:: Requirement ::
The lines wanted are those from the one containing "Instruction: Click the" to the last line of the entries below; output them exactly, leaving out pictures.

Screenshot grounding data
++++++++

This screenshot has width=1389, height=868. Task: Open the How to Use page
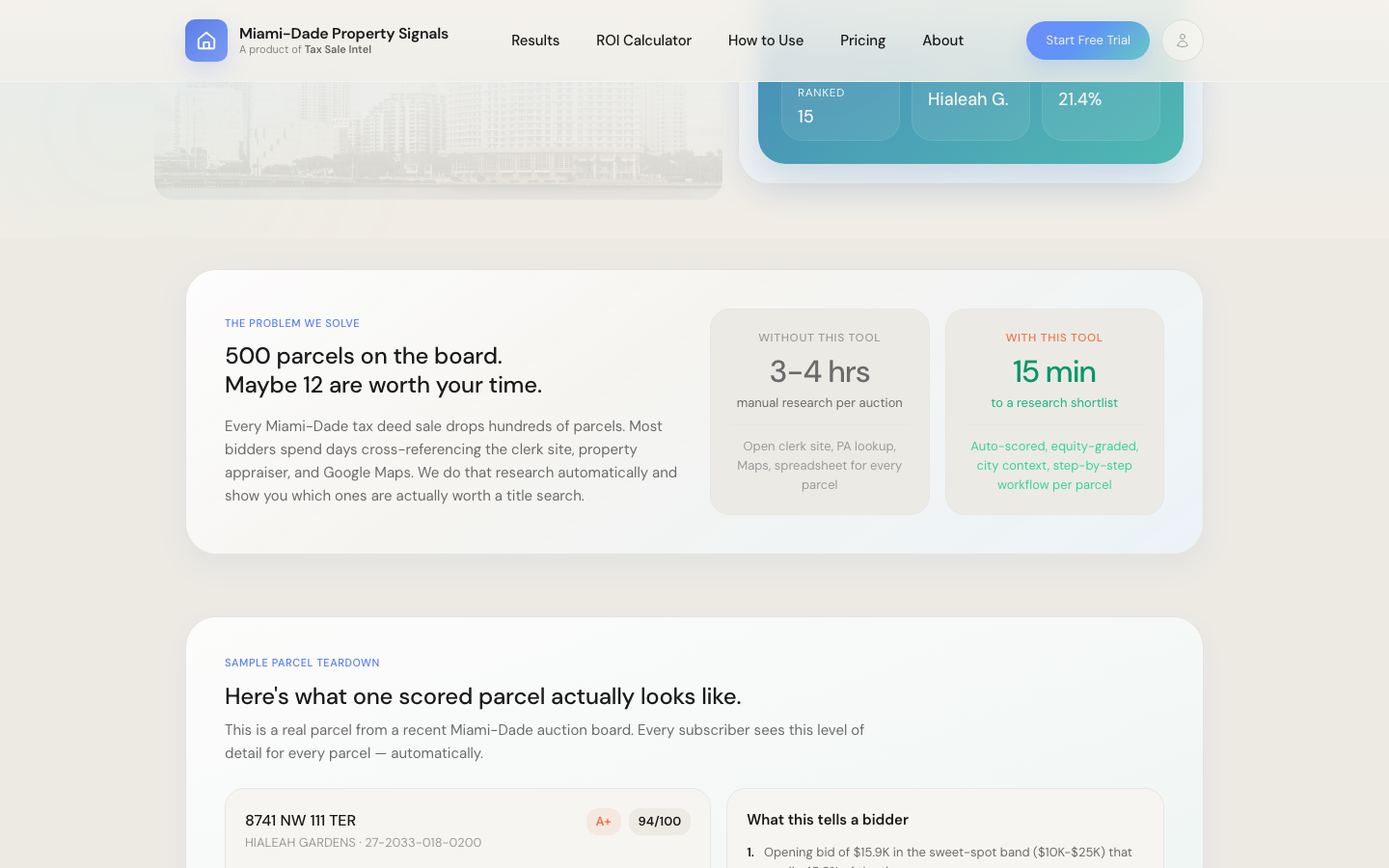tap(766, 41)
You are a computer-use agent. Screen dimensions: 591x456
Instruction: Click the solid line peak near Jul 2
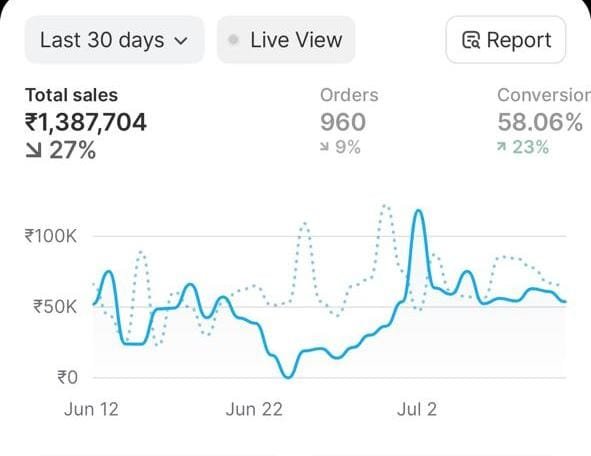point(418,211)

++++++++

:: Exercise response ::
Instruction: Click the solid line peak near Jul 2
point(418,211)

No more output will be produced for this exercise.